## [TEXTE CHOISI]
════════════════

Jérôme Ferrari, dans son œuvre foisonnante, n’a eu de cesse de sonder les abîmes de la violence et ses multiples métamorphoses. Des guerres d’Algérie et du Kosovo aux destins tragiques de figures historiques et littéraires, son écriture se nourrit de l’ombre, explorant avec une lucidité impitoyable les cicatrices indélébiles que laisse la brutalité dans l’âme humaine. Nord Sentinelle, ne déroge pas à cette exploration du côté obscur de l’existence, ancrant sa réflexion dans le terreau âpre et sauvage d’une île qui, sous le soleil méditerranéen, cache un cœur de ténèbres.

Une tragédie corse

Dès les premières pages, le lecteur est happé par une scène d’une violence fulgurante. Alexandre Romani, jeune Corse dont les racines s’enfoncent profondément dans l’histoire trouble de l’île, poignarde Alban Genevey, un touriste parisien. L’acte surgit sans crier gare, comme une bête sauvage jaillissant des fourrés. L’arme blanche trouve sa cible avec une précision terrifiante – quatre coups dans l’abdomen, “la bouillie écarlate de son ventre” offert à la curiosité morbide des téléphones portables.
L’onde de choc de cet acte brutal se propage comme un séisme, lézardant l’apparente sérénité d’un été caniculaire, déchirant le voile trompeur d’une île qui n’a de paradisiaque que le nom. Les témoins se figent, saisis par l’horreur soudain dévoilée : “les hurlements du suppliant, l’éclat furtif d’une lame, l’éclat bleu d’iris maléfiques, la merveilleuse lumière rouge et le miracle de sa soudaine liquéfaction.” Le chaos fait irruption dans l’ordre des choses, comme un rappel brutal que le mal se terre sous les apparences les plus idylliques.

════════════════

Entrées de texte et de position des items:
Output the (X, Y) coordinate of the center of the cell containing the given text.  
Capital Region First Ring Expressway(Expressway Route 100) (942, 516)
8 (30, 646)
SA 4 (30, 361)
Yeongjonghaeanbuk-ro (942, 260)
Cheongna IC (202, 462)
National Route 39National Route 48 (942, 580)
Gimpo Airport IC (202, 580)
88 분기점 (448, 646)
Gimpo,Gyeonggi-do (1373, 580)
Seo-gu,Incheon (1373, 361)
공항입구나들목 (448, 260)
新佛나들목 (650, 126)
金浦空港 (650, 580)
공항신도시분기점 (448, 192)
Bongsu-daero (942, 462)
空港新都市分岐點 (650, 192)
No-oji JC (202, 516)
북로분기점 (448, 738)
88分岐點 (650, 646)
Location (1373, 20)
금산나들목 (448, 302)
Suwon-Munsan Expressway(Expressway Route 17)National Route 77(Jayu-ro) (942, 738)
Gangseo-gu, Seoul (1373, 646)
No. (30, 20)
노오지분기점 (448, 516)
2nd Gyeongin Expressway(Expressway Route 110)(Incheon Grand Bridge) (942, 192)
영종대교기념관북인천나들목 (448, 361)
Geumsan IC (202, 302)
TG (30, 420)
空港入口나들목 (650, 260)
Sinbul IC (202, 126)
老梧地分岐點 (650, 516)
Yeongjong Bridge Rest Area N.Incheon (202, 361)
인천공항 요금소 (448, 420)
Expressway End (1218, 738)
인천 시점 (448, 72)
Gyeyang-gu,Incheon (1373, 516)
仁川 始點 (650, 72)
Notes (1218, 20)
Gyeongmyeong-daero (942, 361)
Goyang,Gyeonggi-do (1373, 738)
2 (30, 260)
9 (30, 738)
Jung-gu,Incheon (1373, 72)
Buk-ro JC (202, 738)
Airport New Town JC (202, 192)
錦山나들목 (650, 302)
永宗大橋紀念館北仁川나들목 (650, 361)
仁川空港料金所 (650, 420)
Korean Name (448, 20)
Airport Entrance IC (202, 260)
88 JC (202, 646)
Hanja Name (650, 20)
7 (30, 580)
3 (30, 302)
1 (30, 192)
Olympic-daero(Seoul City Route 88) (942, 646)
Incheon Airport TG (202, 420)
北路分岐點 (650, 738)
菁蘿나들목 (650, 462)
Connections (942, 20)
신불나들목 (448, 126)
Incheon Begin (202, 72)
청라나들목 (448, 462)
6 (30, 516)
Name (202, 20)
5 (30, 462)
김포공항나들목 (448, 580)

════════════════

## [LISTE DES TÂCHES]
A) Résumez plus brièvement le paragraphe du texte sur Nord Sentinelle qui commence par « Dès les premières pages », en gardant ses faits principaux.
B) Écrivez la suite du texte sur Nord Sentinelle à partir de sa dernière phrase.

## [RÉSULTATS PAR TÂCHE]
A) Dès les premières pages, une scène d'une violence fulgurante saisit le lecteur. Sans prévenir, Alexandre Romani, jeune Corse aux racines ancrées dans l'histoire trouble de l'île, poignarde Alban Genevey, un touriste parisien. Il lui porte quatre coups dans l'abdomen, et son ventre ensanglanté s'offre aux téléphones portables des curieux.

B)
À travers cette tragédie, Jérôme Ferrari explore avec une lucidité glaçante les rouages du déterminisme, de la violence inconsciente et du rapport complexe à l’étranger. La question lancinante de la responsabilité face aux forces obscures qui nous habitent traverse l’œuvre comme un fil rouge, s’insinuant dans chaque repli du récit.
Jérôme Ferrari nous plonge au cœur d’une histoire familiale corse où la violence se transmet de génération en génération comme un héritage empoisonné. On y découvre une galerie de personnages hachés à la serpe, hantés par un passé trouble et prisonniers d’une logique du sang et de la vendetta. Le temps semble s’être arrêté sur cette île, et les hommes reproduisent les mêmes schémas que leurs ancêtres, condamnés à répéter les erreurs du passé. “On sait qui il est“, se contente de répéter la famille d’un patriarche alcoolique, comme une incantation destinée à conjurer le sort ou à l’exorciser, tentative aussi vaine que pathétique, car le mal qui s’empare des âmes ne se laisse pas si facilement déloger.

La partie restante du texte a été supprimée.